But there are other reasons for our publishing. Why the title ‘Meanjin’ for instance? It was chosen deliberately. Meanjin was the aboriginal word for Brisbane. It means ‘spike,’ and was the name for the finger of land extending from the city proper to the Botanic Gardens, University and Domain. It has a symbolic meaning. Also you will have noticed the four footprints on the cover. They too, have a meaning. Originally there were four contributors—James Picot, Brian Vrepont, P. L. Grano and myself. But in addition they are the footprints of aboriginal cult-heroes leading onward from Alcheringa, the Dream Time, the Long Ago.
Meanjin attempts to relate local culture—Brisbane, Queensland culture—to place: Brisbane, Meanjin. We have attempted to take stock of ‘environmental values.’ As such, Meanjin follows in the bush track blazed by our nationally conscious writers.
It is surely obvious that if the majority of Australians possessed a balanced, passionate love of things Australian—but not in a narrow, bigoted, chauvinistic sense—there would be no need for literary movements such as Jindyworobak or Meanjin. But right up to the present there has been a vast deadening mass of downright un-Australian thought, which has had its disastrous effect upon the whole life and living of the nation. I cannot at this stage, enlarge on this subject, or discuss on what points Meanjin differs from Jindyworobak that has already been discussed in various publications, and Professor A. R. Chisholm has a provocative article in No. 10. But these young Australian poets will continue to write and to publish until the need for such movements will no longer remain.

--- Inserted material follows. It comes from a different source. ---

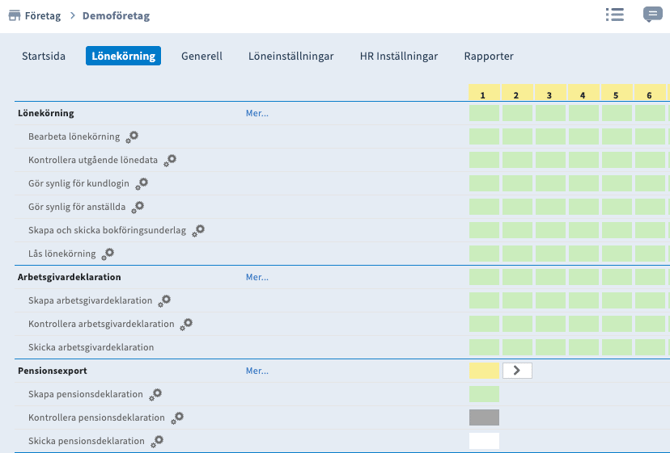Open the chat message icon in header

coord(652,14)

These poets, in their best work, have shaken off the literary tradition of a colonial past—but remaining conscious of our rich heritage, keenly appreciative; they draw largely upon their native environment, for reference, imagery, idiom, metaphor, simile; their concepts are distinctly Australian—while their imaginative horizons are not confined by national borders. We want to see more of that adult, unfettered, vigorous expression in our national literature.
Meanjin also wishes to lay stress on contemporary poetry, work influenced by the most recent trends operating in poetry today in Europe and America.
In spite of the difficulty of contemporary appraisal, there is no other poetry which can have quite the same interest to us as the poetry of our own day; a poetry whose material is the life about us here and now, of which we are a living part; the poetry whose creators art: alive in the way we ourselves are alive, who have to meet life on the same terms as we have to meet it; the poetry which is written for us.
At all times, poetry has revealed man to himself, in his unchanging essence; but we turn to the poet of our own day to make us aware not only of the changeless nature of the human heart , but of the pulse of the present.
We ask him to reveal and clarify our life by showing it to us, through a vision different from ours, and deeper. We ask him to organise the conflicting welter of impressions, which is the actual process of living, into the ordered and disciplined integrations of experience, which are examples of art.
The reader—or listener—who really cares about poetry—one who is prepared to make some effort to receive what modern poetry can give—asks this. The others, suffering from a vicious time-lag, can only condemn out of hand.
Readers and would-be readers very often complain that contemporary poetry is very difficult poetry. We need not here go into the reasons why this should be so. It is impossible, however, to discuss or write modern poetry without some discussion and knowledge of the modern world. That is why Meanjin, in addition to publishing verse of an experimental, as well as a traditional nature, offers brief, well-considered articles and essays dealing with aspects of contemporary art, literature, philosophy, religion, ethics, modes of conduct, and the mentality that lies behind these cultural system in Australia.
That branch of Meanjin has not yet been fully developed, but it is hoped that during next year’s series articles dealing with certain vital fundamental values affecting our national culture will be discussed.
Meanjin claims that political and economic order is the essential order of society; and though the poet may identify himself with propaganda on its behalf, it is not, for him, the essential order. The poet’s essential order comprehends the whole nature of man.
Meanjin hopes that gradually we will be permitted to assist in making articulate, by means of poetry, essays, literary criticism, and perhaps short stories and concise reportage, the highest aspirations of the cultural system produced by the New Australia which may arise during post-war reconstruction.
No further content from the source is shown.